Recorded data START

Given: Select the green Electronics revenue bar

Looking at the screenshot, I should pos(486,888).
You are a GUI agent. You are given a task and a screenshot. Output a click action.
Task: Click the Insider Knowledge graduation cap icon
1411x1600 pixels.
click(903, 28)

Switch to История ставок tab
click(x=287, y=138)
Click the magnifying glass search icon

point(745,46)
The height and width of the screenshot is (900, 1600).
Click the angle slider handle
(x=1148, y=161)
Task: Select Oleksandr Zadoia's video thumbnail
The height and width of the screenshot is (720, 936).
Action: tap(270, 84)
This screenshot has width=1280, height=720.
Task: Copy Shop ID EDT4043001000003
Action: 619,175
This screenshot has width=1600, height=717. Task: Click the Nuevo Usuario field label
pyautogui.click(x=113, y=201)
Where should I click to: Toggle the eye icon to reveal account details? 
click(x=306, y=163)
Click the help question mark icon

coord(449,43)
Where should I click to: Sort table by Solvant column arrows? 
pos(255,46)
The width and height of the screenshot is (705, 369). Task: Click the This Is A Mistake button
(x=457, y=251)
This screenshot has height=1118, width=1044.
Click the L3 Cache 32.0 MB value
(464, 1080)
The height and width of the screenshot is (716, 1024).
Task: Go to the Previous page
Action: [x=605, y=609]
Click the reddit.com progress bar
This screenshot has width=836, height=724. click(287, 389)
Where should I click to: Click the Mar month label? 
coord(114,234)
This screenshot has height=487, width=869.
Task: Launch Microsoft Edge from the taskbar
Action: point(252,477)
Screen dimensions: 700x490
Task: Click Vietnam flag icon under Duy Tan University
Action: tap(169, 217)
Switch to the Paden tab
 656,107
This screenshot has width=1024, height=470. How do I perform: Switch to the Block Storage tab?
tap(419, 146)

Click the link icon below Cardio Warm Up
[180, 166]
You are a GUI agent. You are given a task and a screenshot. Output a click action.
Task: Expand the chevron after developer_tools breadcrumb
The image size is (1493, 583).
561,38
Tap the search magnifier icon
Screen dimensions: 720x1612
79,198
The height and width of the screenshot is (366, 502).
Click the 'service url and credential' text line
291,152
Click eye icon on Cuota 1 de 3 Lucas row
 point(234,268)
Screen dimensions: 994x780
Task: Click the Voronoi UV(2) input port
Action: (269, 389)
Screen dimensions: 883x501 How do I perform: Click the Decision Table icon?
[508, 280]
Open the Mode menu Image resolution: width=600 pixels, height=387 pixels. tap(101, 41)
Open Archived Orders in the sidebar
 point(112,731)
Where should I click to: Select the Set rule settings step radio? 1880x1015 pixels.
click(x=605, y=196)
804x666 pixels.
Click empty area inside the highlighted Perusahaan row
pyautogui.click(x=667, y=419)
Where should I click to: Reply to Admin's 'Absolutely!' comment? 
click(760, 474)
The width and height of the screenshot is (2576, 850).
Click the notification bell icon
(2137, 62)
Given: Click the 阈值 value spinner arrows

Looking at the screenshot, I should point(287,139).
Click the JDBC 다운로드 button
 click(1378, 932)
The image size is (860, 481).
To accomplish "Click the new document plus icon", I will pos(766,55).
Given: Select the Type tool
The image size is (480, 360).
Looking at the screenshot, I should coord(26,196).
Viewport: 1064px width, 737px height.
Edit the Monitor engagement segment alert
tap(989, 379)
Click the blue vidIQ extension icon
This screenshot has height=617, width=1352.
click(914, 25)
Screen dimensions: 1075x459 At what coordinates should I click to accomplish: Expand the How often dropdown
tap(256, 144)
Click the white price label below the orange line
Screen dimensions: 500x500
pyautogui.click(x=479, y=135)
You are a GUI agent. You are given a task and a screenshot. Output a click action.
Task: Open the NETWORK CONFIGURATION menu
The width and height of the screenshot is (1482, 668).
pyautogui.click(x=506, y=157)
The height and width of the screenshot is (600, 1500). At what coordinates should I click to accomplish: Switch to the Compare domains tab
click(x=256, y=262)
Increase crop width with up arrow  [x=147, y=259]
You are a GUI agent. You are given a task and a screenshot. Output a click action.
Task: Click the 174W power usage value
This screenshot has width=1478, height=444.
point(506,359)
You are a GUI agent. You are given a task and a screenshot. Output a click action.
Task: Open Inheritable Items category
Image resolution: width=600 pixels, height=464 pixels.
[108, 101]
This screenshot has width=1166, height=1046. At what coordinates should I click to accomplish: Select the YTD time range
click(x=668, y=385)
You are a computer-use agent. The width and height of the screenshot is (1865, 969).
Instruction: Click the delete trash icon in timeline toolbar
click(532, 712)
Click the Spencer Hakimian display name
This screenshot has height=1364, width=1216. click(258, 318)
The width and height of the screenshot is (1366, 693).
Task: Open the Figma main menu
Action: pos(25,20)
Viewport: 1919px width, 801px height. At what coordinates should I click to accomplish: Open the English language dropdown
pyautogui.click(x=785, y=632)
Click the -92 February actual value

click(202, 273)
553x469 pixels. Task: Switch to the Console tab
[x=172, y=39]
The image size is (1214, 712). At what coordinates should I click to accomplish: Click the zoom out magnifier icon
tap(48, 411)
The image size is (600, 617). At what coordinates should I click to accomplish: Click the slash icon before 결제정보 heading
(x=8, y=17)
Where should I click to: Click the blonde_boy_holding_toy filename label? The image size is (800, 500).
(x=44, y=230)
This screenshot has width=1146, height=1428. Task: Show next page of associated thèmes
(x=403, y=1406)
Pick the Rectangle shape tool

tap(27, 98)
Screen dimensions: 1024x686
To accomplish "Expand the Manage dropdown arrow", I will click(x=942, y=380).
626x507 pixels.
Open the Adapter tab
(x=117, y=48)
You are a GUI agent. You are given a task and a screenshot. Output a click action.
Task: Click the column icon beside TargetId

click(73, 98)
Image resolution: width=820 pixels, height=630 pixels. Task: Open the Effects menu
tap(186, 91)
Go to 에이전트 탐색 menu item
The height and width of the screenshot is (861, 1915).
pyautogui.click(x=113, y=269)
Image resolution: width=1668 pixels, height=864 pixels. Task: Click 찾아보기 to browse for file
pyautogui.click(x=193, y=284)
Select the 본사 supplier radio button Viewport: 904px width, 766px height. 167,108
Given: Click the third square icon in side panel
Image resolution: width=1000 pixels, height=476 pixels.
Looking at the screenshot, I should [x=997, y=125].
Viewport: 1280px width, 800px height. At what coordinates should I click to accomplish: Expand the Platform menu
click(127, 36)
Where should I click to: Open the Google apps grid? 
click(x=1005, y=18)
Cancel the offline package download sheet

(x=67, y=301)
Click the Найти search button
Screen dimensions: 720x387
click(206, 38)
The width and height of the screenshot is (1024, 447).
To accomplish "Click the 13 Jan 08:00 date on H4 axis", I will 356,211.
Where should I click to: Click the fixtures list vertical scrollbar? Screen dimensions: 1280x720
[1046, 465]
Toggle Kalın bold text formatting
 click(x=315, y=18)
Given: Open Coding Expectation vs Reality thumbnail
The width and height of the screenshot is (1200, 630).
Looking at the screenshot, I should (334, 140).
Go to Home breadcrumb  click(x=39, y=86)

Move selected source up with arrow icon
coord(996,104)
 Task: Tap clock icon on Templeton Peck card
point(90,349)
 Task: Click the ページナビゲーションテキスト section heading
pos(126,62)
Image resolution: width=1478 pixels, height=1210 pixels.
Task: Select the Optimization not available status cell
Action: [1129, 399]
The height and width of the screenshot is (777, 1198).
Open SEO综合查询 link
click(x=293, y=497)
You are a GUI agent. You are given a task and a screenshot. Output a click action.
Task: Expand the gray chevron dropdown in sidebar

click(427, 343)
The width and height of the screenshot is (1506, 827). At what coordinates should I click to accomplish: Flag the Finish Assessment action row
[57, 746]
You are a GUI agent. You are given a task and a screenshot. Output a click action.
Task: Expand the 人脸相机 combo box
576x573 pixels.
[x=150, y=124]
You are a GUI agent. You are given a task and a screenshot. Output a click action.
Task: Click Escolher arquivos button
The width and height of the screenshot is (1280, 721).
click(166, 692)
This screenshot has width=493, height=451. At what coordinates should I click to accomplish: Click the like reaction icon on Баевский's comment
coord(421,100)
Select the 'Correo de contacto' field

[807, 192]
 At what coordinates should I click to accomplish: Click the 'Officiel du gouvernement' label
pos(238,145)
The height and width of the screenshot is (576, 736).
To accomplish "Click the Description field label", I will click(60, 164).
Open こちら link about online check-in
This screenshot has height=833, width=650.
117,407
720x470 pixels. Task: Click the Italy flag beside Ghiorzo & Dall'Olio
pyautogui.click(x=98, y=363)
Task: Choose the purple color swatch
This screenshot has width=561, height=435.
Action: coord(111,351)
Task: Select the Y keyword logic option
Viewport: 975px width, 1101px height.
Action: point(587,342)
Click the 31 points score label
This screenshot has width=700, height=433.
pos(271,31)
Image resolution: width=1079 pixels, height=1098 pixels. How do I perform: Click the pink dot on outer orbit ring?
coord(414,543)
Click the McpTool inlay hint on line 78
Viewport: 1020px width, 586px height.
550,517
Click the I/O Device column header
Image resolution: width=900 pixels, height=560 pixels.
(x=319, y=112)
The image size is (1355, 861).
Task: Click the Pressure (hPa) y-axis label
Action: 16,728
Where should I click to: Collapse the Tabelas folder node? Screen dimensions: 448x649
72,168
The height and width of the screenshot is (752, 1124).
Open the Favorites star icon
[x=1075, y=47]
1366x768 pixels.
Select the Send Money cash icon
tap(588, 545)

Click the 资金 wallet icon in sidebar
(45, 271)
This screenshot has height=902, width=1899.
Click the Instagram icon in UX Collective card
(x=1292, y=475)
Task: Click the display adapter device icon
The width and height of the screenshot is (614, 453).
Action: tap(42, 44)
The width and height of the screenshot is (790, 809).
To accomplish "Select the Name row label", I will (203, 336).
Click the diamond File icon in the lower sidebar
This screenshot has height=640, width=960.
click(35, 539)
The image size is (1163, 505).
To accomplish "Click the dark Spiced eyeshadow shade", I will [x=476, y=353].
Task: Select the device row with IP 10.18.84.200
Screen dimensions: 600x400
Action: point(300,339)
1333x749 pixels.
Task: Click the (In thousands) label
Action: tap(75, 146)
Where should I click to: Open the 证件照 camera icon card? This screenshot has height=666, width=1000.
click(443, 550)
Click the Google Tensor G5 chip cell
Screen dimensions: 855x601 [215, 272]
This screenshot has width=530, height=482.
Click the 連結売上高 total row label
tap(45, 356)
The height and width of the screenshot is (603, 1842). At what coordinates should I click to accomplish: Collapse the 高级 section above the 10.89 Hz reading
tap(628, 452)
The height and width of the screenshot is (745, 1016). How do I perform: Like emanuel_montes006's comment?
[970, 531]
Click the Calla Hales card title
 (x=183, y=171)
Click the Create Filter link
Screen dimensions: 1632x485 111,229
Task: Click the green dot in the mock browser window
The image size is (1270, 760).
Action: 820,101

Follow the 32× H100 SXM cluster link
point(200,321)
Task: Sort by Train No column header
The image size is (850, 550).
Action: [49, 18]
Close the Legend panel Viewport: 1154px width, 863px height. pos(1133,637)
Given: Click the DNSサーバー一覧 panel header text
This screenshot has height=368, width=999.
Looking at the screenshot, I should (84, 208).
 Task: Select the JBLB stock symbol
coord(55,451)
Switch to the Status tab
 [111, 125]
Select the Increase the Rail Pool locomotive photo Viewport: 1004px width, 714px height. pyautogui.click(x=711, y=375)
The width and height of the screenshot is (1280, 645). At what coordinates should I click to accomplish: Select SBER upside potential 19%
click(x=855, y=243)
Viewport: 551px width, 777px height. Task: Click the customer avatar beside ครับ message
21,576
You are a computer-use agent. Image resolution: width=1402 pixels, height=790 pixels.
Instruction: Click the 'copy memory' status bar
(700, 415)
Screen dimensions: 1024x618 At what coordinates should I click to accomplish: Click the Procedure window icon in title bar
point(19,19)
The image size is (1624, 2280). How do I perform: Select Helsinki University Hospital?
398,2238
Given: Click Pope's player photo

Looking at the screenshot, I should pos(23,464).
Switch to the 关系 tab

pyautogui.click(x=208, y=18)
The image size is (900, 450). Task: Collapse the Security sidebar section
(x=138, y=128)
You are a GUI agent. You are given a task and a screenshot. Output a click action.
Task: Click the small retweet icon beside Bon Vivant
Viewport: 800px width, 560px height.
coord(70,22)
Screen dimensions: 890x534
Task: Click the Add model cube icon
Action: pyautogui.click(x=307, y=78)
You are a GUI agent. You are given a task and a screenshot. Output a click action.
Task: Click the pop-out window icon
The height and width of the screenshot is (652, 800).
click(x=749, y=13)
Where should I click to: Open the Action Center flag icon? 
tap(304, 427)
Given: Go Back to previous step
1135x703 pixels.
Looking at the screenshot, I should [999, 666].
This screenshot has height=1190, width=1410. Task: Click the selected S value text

Recorded data END

- [Task objective] Take exactly the lines from the one containing "This screenshot has width=1024, height=470." through the one containing "Task: Expand the chevron" in the data above, and output them with nothing added.

- [Result]
This screenshot has width=1024, height=470. How do I perform: Switch to the Block Storage tab?
tap(419, 146)

Click the link icon below Cardio Warm Up
[180, 166]
You are a GUI agent. You are given a task and a screenshot. Output a click action.
Task: Expand the chevron after developer_tools breadcrumb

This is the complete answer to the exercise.